Ouch. Is this unfair? I'm only analysing the findings of this investigation with a slightly more critical eye than Paul Andrews, the academic who conducted the research at a US university. It turns out that nearly twice as many of the men questioned as women had been unfaithful. They modelled their answers about their partners' behaviour on what they know about their own.

More than 200 young heterosexual couples answered the confidential questionnaires about whether they suspected or knew that their partner was playing away, and 80 per cent of women guessed correctly. A high number in itself, which rather undermines all that Mars and Venus folklore and suggests that on the whole people know their partners pretty well. This is a nourishing thought, or would be were we traversing a more heart-warming topic than infidelity.

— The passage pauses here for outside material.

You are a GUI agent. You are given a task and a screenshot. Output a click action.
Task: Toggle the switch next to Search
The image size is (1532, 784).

But the men, a whopping 94 per cent of them, knew exactly at which point their missus was actually "working late" and when she was taking a liberty with their trust, and possibly their best friend. The reason, though, they scored better is because they erred heavily on the side of distrust. This meant the men detected 75 per cent of cheating women, while the women only caught out 41 per cent of their wandering men. It doesn't take a sleuth to work out that the men also suspected infidelity where there was none.

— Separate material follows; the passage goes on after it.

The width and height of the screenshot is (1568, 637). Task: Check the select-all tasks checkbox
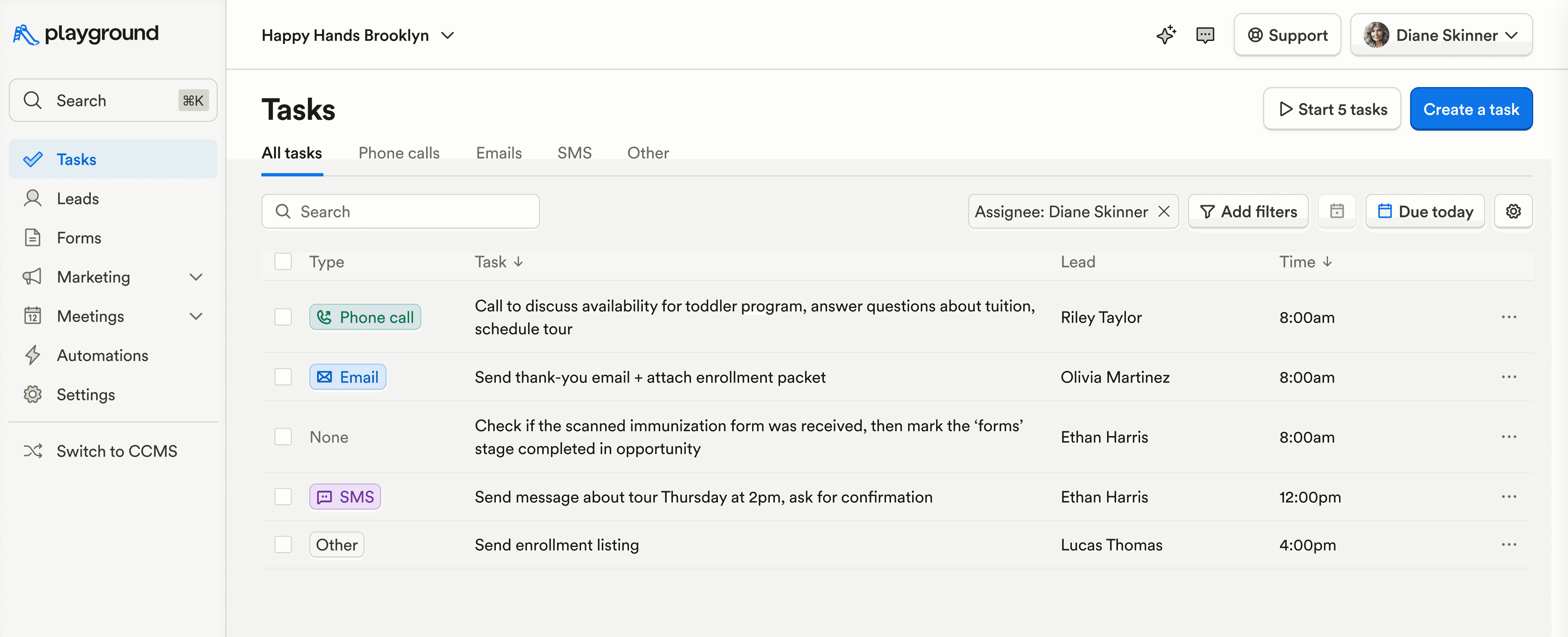pyautogui.click(x=283, y=261)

In fact, the only reason the guys identified more cheaters is because they suspected more in the first place. If you don't trust anyone, then when you catch your partner in flagrante you should not be surprised, but gleefully vindicated in your paranoid distrust.

So we have learnt that men exist in a suspicious bubble, constantly asking which "friend" you saw and wondering whose texts are making you giggle. It can't be very cosy with your neck always craned to see if she is dialling some other, presumably hotter property. I'm not suggesting you drop your guard entirely and surrender yourself to a woman's guile – doe-eyed puppies do tend to get kicked about a bit – just quit skulking about like Columbo.

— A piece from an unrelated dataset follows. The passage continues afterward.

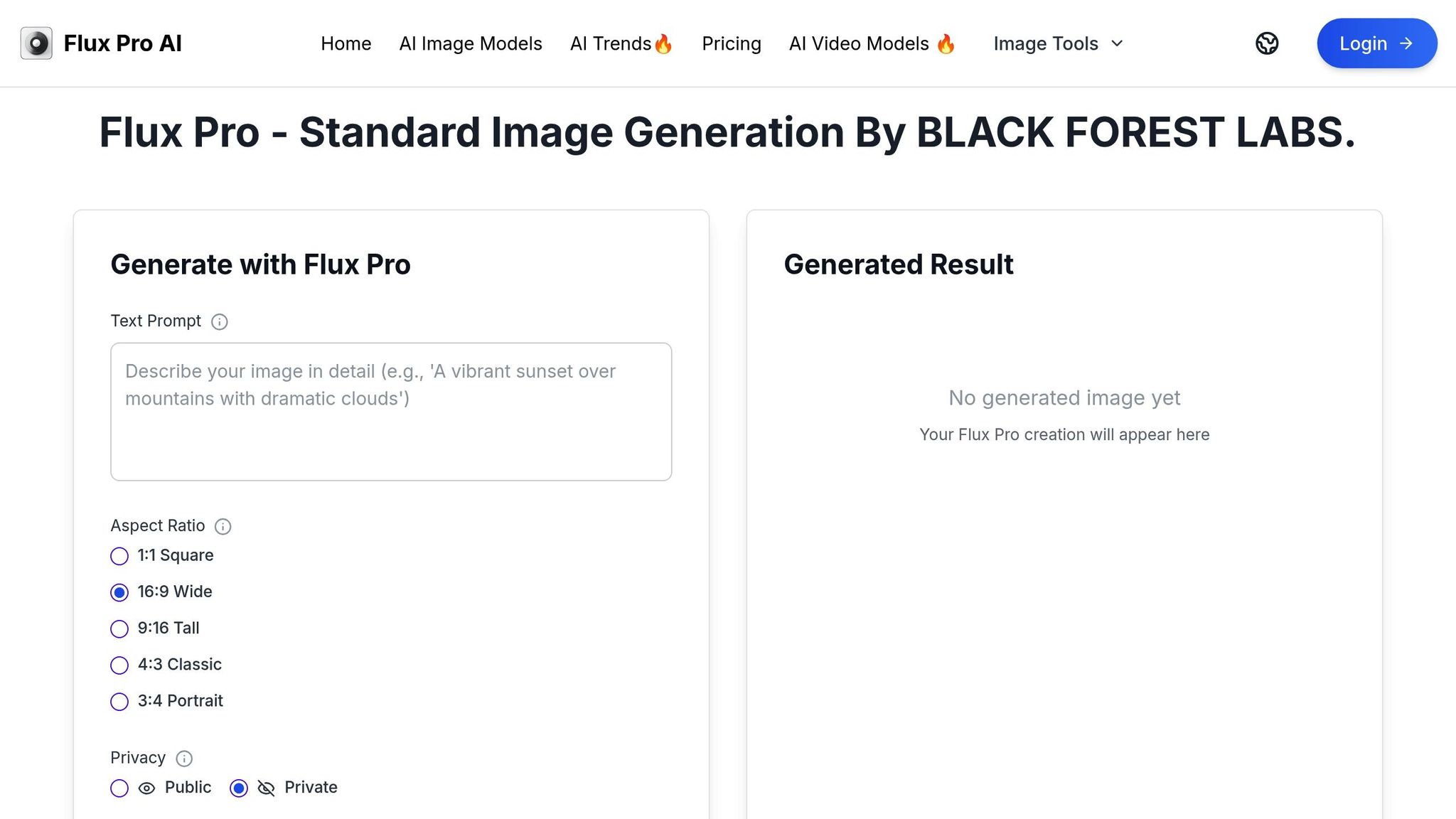Click the Login button
1456x819 pixels.
pyautogui.click(x=1376, y=43)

Or we could take the approach of another US academic, one David Buss, who has gleaned from these results not that men are fearful paranoiacs. No, he has discovered a, "fascinating cognitive bias that leads men to err on the side of caution by overestimating a partner's infidelity". But, you see, or rather Buss does: men have more reason to be hung up on infidelity, given they have much more to lose. Oh yes – they face the possible ignominy of spending a lifetime bringing up another man's child, and forfeit their own chances of producing a son and heir.

And if that's not enough to have you reaching for the Kleenex and vowing never, ever to sleep with anyone else until you've had his three children and he's left you for someone else, get this: Andrews, Buss et al have decided that women probably do cheat as much as men after all, but they lied to the researchers to cover their tracks.

This is probably the right moment to point out that this is contemporary research, and should not be confused with the Salem witch trials of the 17th century.